[Available data — start]
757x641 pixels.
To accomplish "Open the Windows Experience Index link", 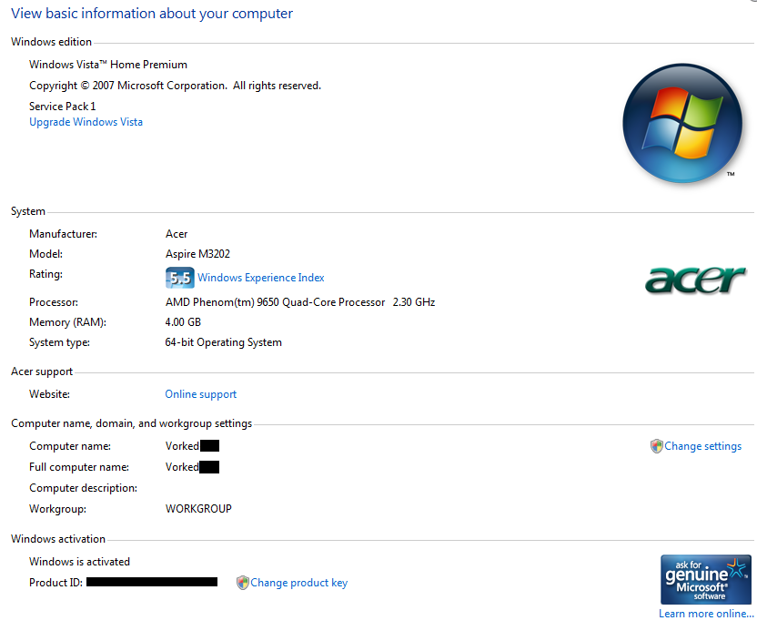I will point(260,278).
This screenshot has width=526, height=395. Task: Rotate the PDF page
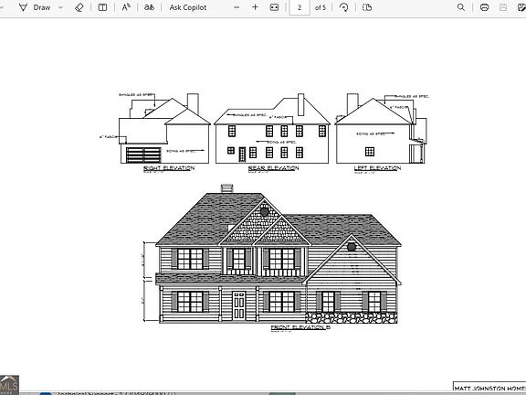(x=343, y=7)
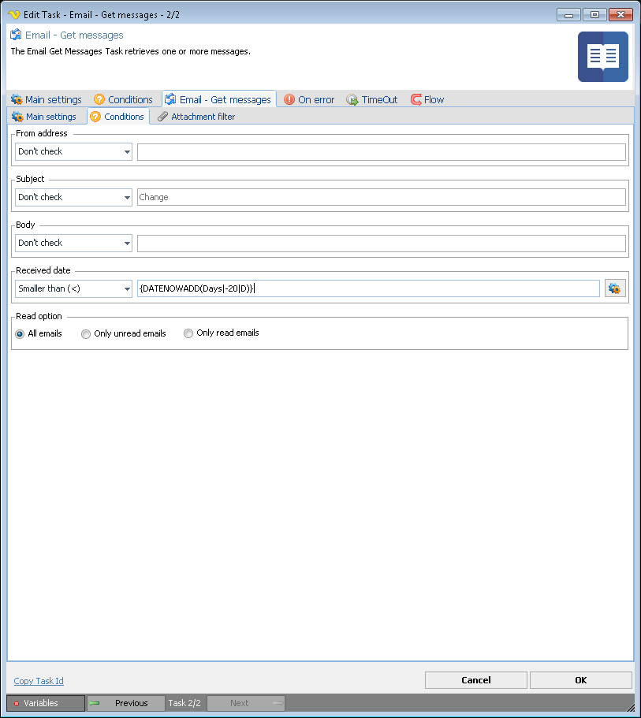Click into the Received date text field

click(x=368, y=288)
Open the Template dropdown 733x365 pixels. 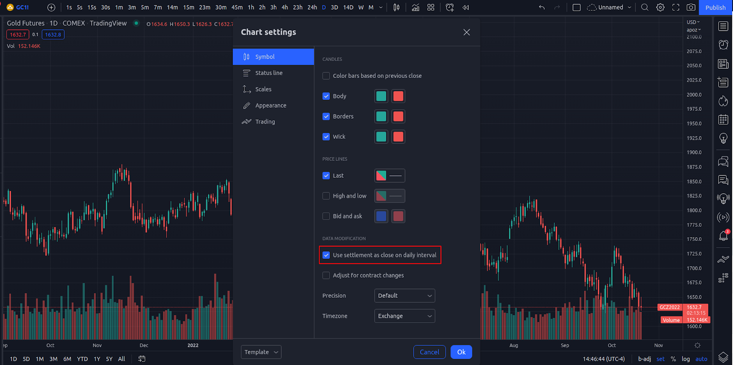click(x=261, y=352)
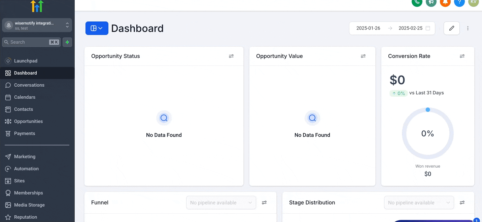Image resolution: width=482 pixels, height=222 pixels.
Task: Navigate to the Automation section
Action: [26, 169]
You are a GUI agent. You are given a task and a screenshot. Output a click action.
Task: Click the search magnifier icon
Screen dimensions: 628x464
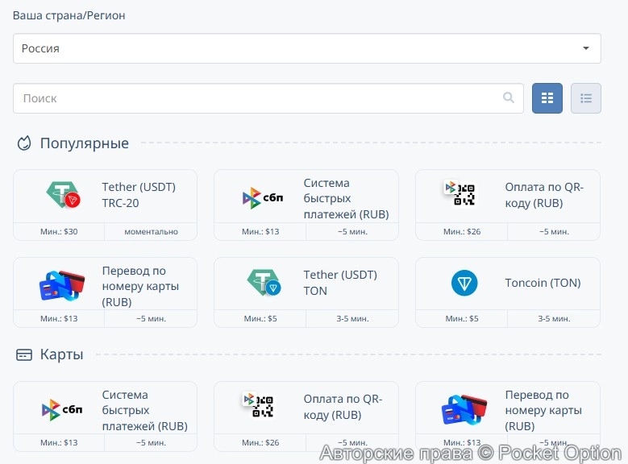(x=509, y=98)
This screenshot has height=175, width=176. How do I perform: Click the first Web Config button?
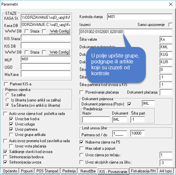(59, 31)
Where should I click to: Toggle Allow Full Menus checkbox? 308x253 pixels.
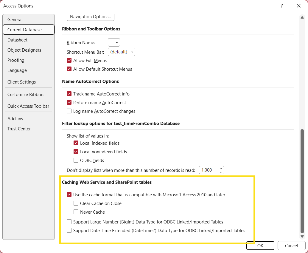[x=69, y=61]

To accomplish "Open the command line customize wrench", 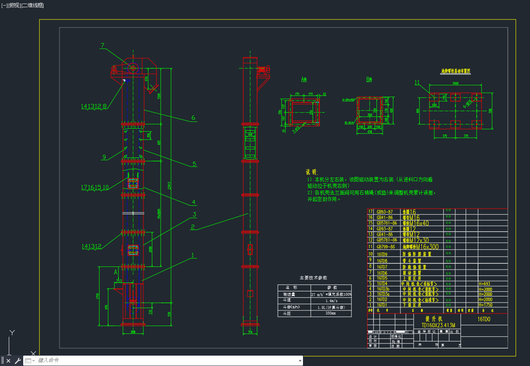I will point(18,361).
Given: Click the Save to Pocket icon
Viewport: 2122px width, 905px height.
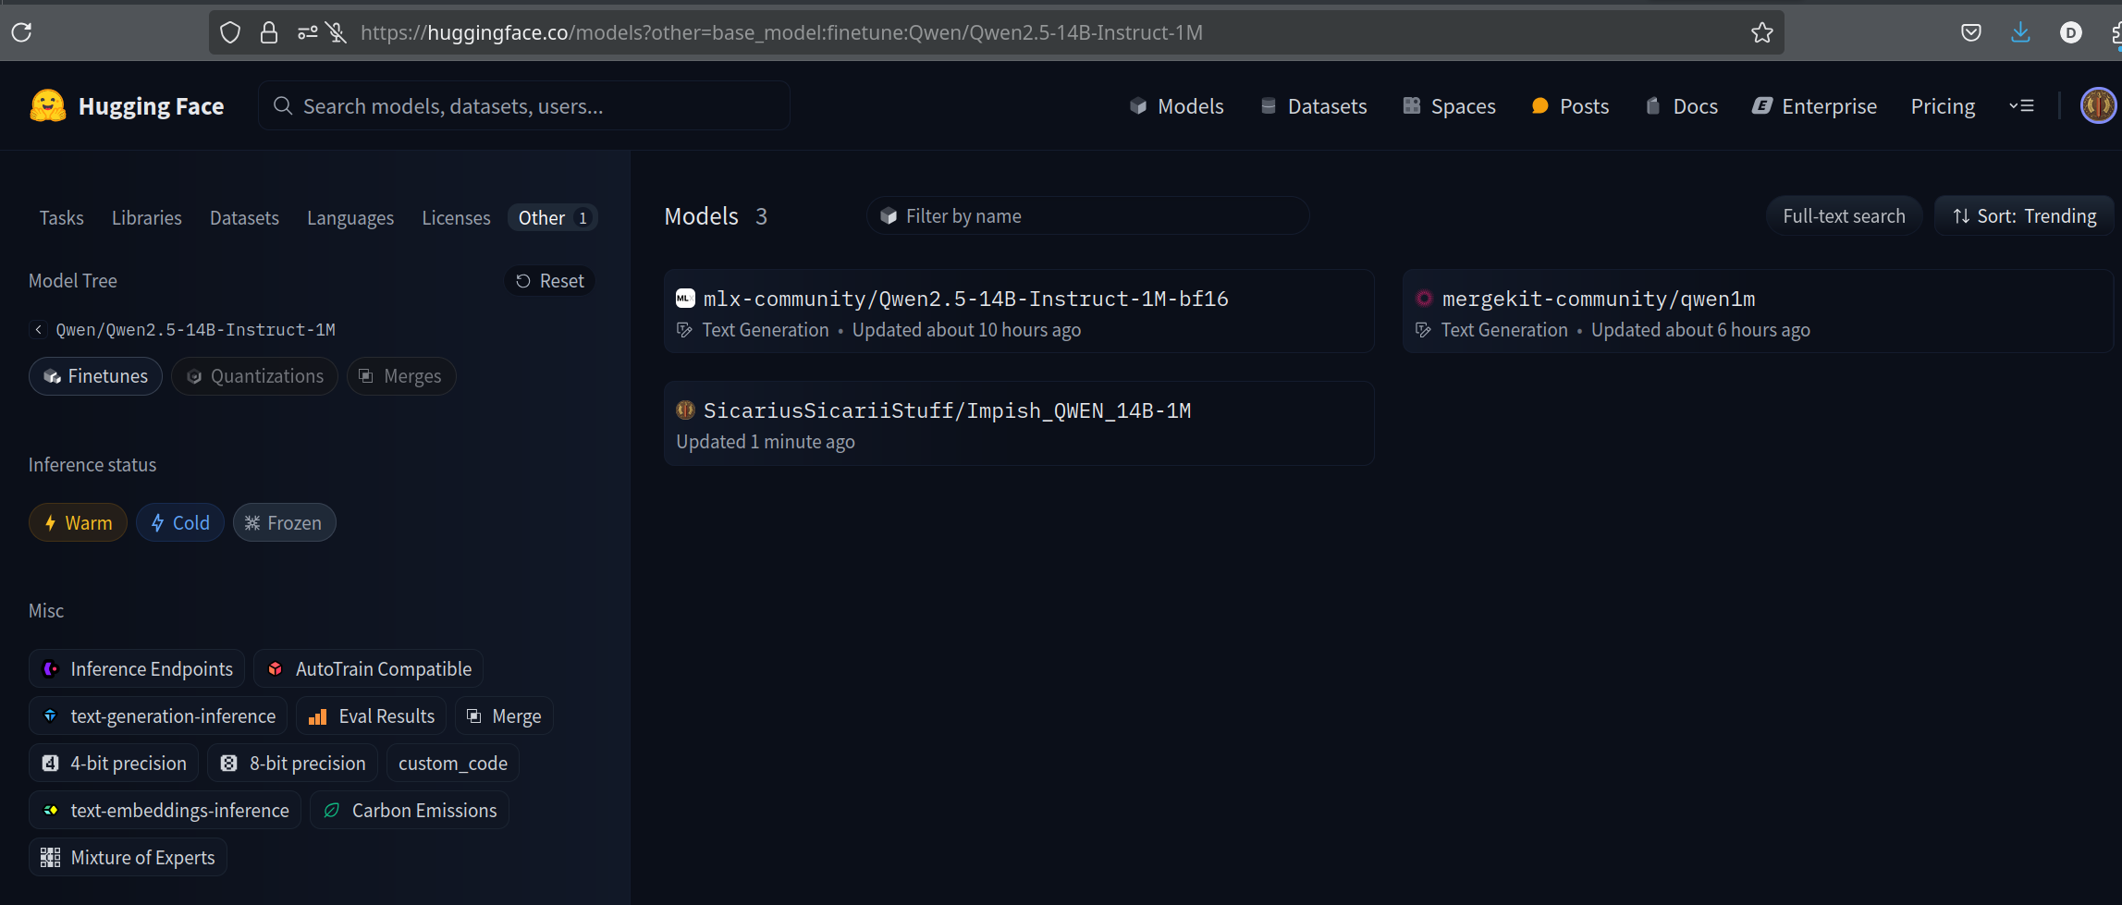Looking at the screenshot, I should [x=1970, y=32].
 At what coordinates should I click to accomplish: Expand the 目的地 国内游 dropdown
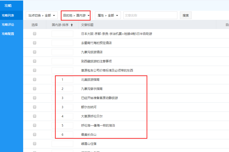coord(76,16)
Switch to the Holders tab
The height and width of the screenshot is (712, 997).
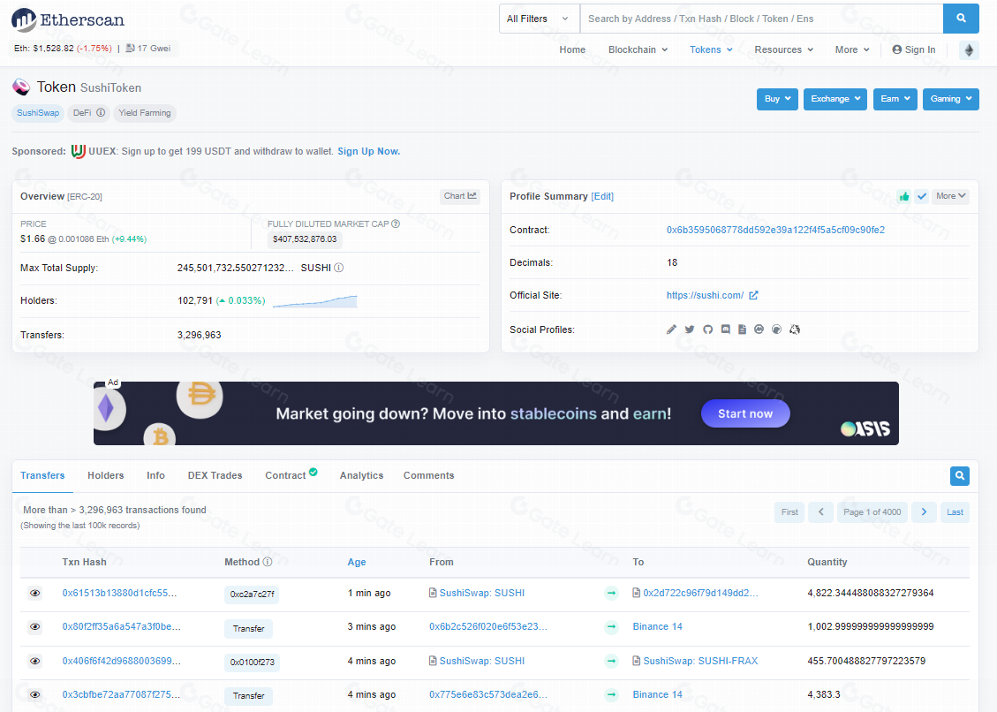(x=106, y=475)
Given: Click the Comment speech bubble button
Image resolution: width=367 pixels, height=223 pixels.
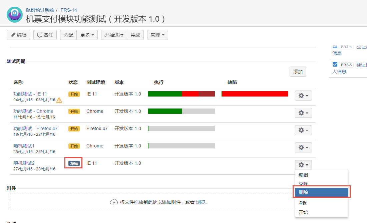Looking at the screenshot, I should (x=45, y=35).
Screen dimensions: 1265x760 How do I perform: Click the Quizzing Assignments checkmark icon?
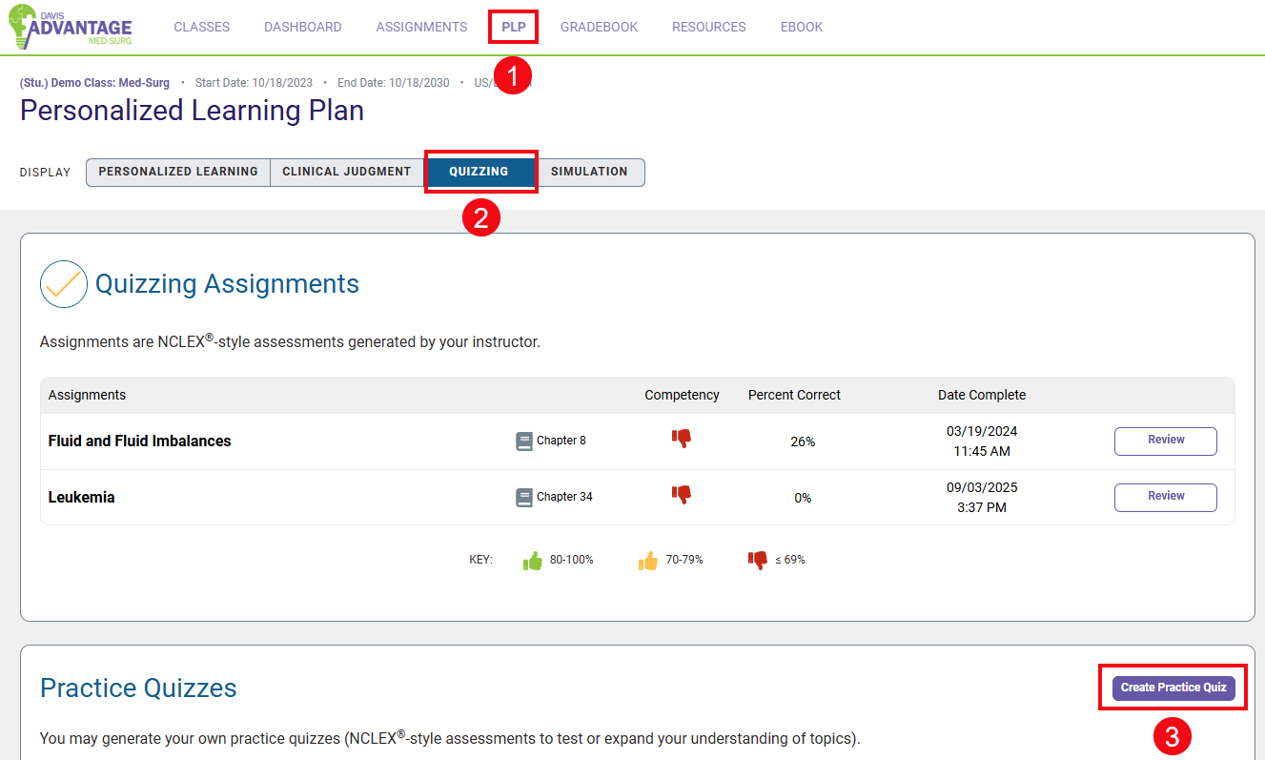point(64,284)
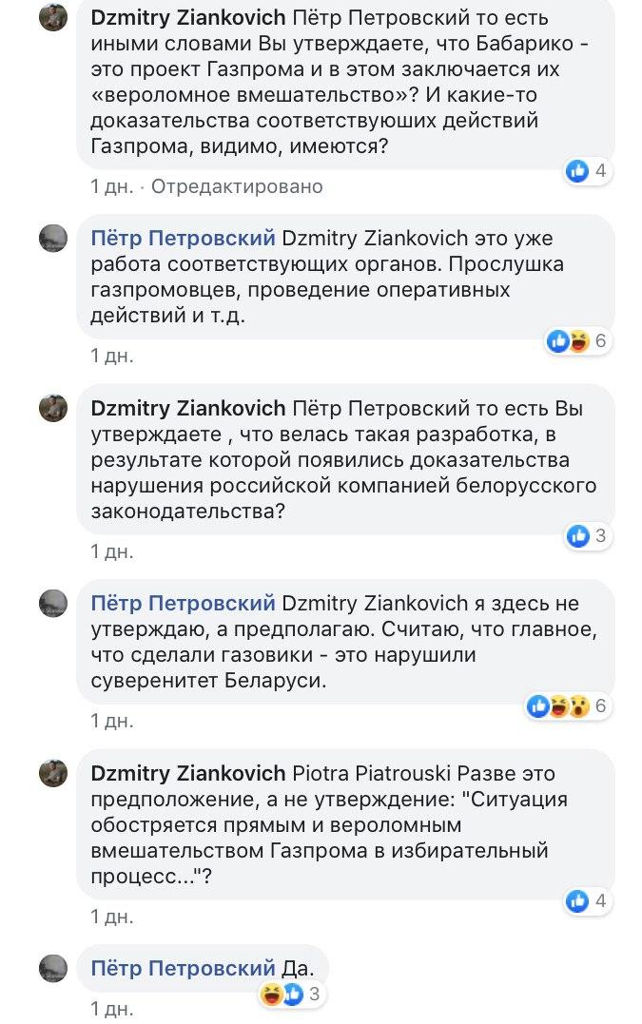Screen dimensions: 642x1024
Task: Click Пётр Петровский avatar beside 'Да.' reply
Action: [x=53, y=969]
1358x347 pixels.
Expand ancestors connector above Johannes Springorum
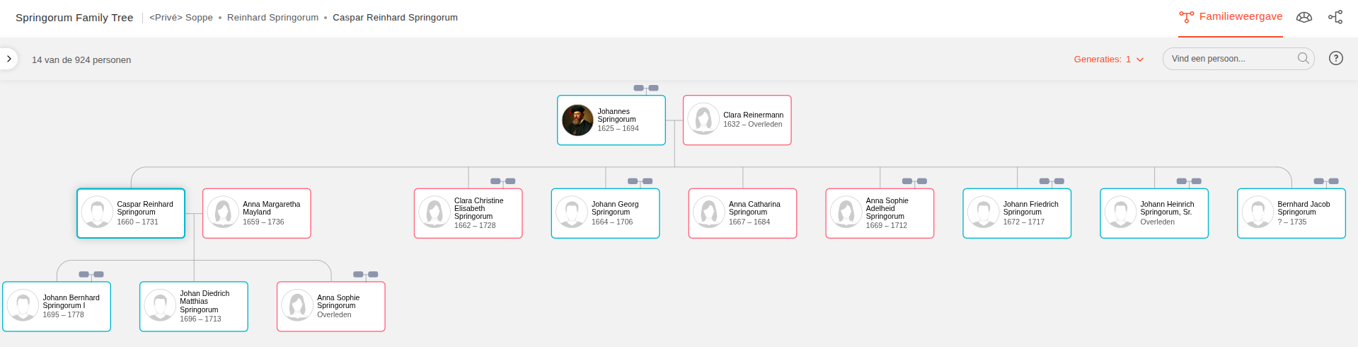pos(645,88)
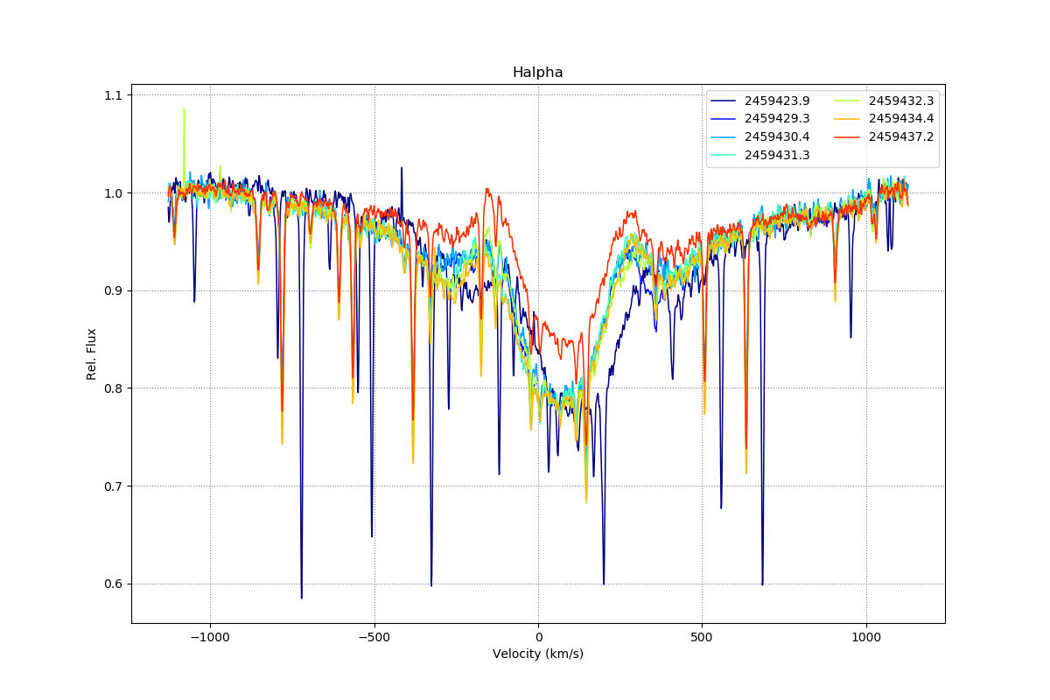Click the x-axis tick label 1000

pos(866,637)
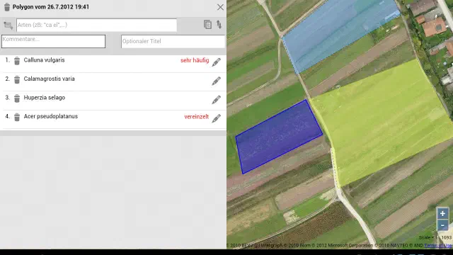This screenshot has height=255, width=453.
Task: Click the add species list icon
Action: pos(8,26)
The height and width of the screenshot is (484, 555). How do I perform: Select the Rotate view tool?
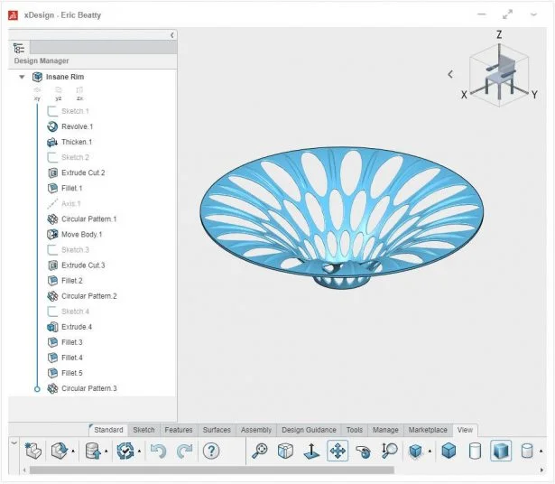(364, 451)
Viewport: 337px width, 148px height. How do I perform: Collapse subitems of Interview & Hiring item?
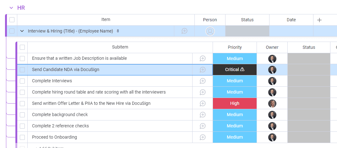(22, 31)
[Available data — finish]
Your instructions: Nothing but the lines from the one containing "The height and width of the screenshot is (712, 997)." through the end of the listing should be written out, each exactly, and pictures must be left out.

Problem solution:
The height and width of the screenshot is (712, 997).
(x=106, y=475)
Given: Click the Comment speech bubble button
Image resolution: width=367 pixels, height=223 pixels.
Looking at the screenshot, I should (x=45, y=35).
Screen dimensions: 1265x760 How do I perform: Click the Quizzing Assignments checkmark icon?
point(64,284)
Screen dimensions: 642x1024
Task: Click Пётр Петровский avatar beside 'Да.' reply
Action: [x=53, y=969]
1358x347 pixels.
Expand ancestors connector above Johannes Springorum
pos(645,88)
Click the x-axis tick label 1000

pos(866,637)
This screenshot has height=255, width=453.
Task: Click the add species list icon
Action: pos(8,26)
The height and width of the screenshot is (484, 555). How do I perform: Select the Rotate view tool?
(364, 451)
Viewport: 337px width, 148px height. How do I perform: Collapse subitems of Interview & Hiring item?
(22, 31)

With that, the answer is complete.